US 12,008,473 B2
	Augmenting machine learning language models using search engine results
Angeliki Lazaridou, London (GB); Elena Gribovskaya, London (GB); Nikolai Grigorev, London (GB); and Wojciech Jan Stokowiec, London (GB)
Assigned to DeepMind Technologies Limited, London (GB)
Filed by DeepMind Technologies Limited, London (GB)
Filed on Jan. 31, 2023, as Appl. No. 18/104,210.
Claims priority of application No. 20220100089 (GR), filed on Jan. 31, 2022.
Prior Publication US 2023/0244934 A1, Aug. 3, 2023
Int. Cl. G06N 3/08 (2023.01); G06F 16/953 (2019.01); G06N 20/00 (2019.01)

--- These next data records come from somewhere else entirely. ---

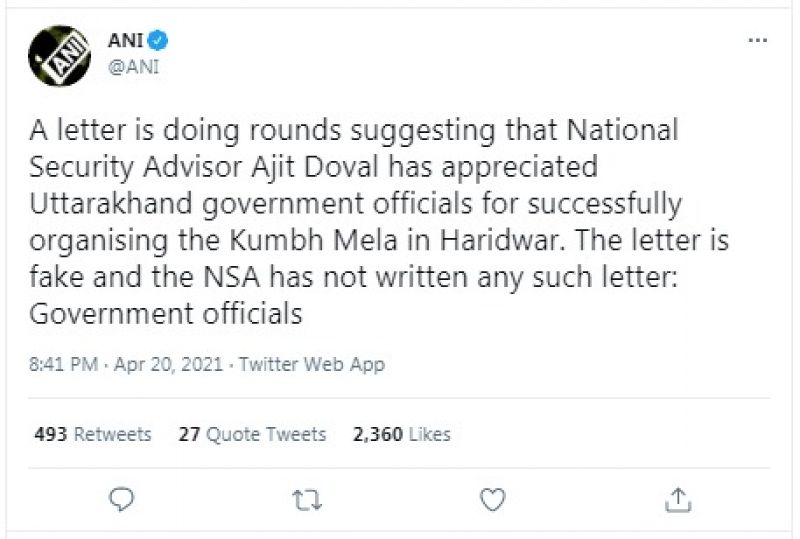The image size is (800, 539).
Task: View the 493 Retweets list
Action: click(93, 434)
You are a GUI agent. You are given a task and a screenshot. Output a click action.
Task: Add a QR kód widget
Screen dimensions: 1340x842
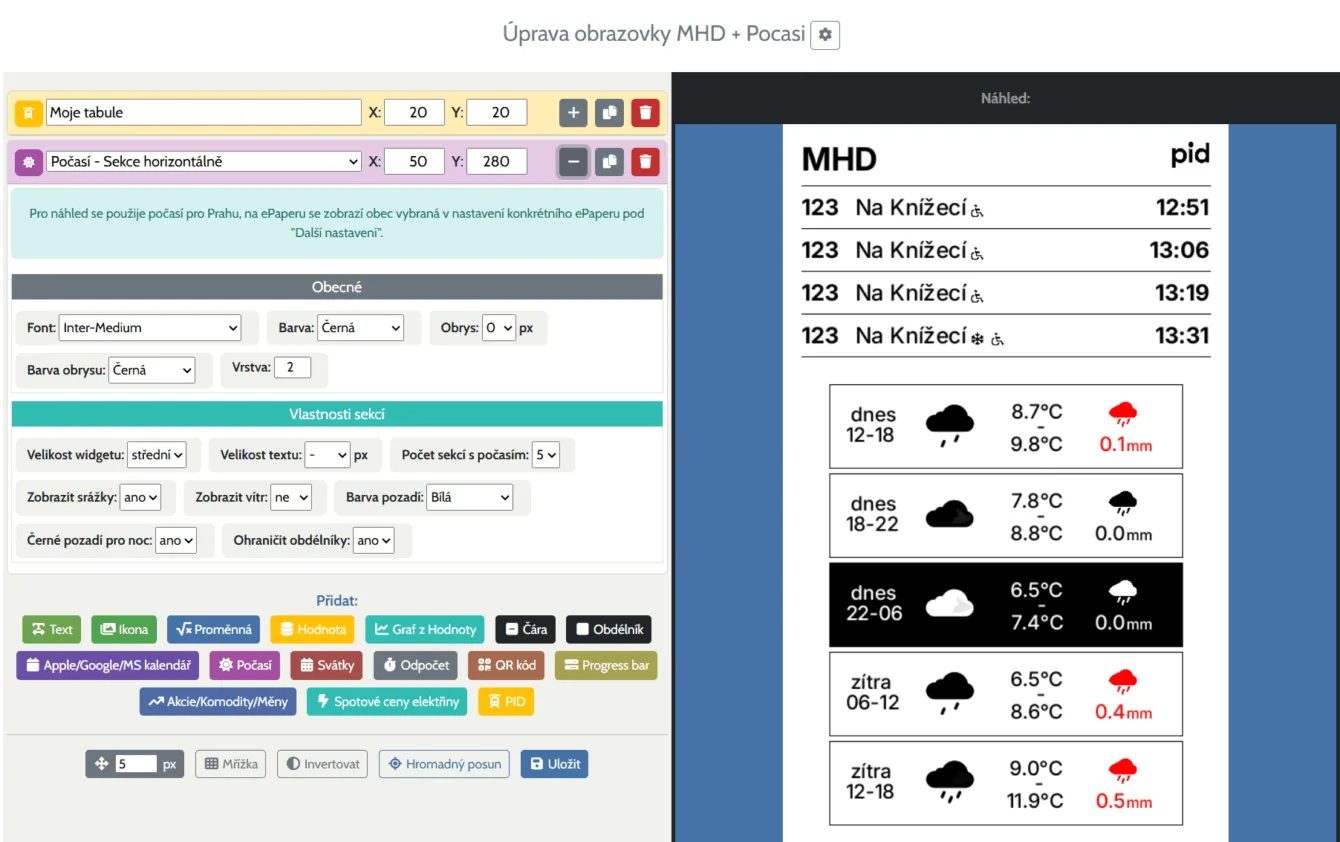[x=506, y=665]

CPC G06N 3/08 (2013.01) [G06F 16/953 (2019.01); G06N 20/00 (2019.01)]

20 Claims

1. A method performed by one or more computers, the method comprising:

obtaining question data representing a question from a user;

generating, from the question data, a search engine query for an Internet search engine;

providing the search engine query to the Internet search engine;

receiving a set of search results from the Internet search engine, wherein each search result identifies a respective document;

identifying a plurality of documents from the respective documents identified by the search results;

generating, from the plurality of documents, a plurality of conditioning inputs each representing at least a portion of one or more of the identified documents;

generating, using a language model neural network that has been trained on a language modeling objective for a language modeling task with training data comprising text, a plurality of network outputs that each represents a respective candidate answer to the question by, for each of a plurality of the conditioning inputs, processing a respective network input comprising a respective input sequence of text tokens generated from (i) the question data and (ii) the conditioning input using the language model neural network to generate a network output representing a candidate answer to the question and comprising an output sequence of text tokens, wherein the language model neural network auto-regressively generates the output sequence by generating each particular text token in the output sequence conditioned on a current input sequence that includes the respective input sequence and any text tokens that precede the particular text token in the output sequence;

generating, from the plurality of network outputs representing the respective candidate answers, answer data representing a final answer to the question; and

providing the answer data to the user.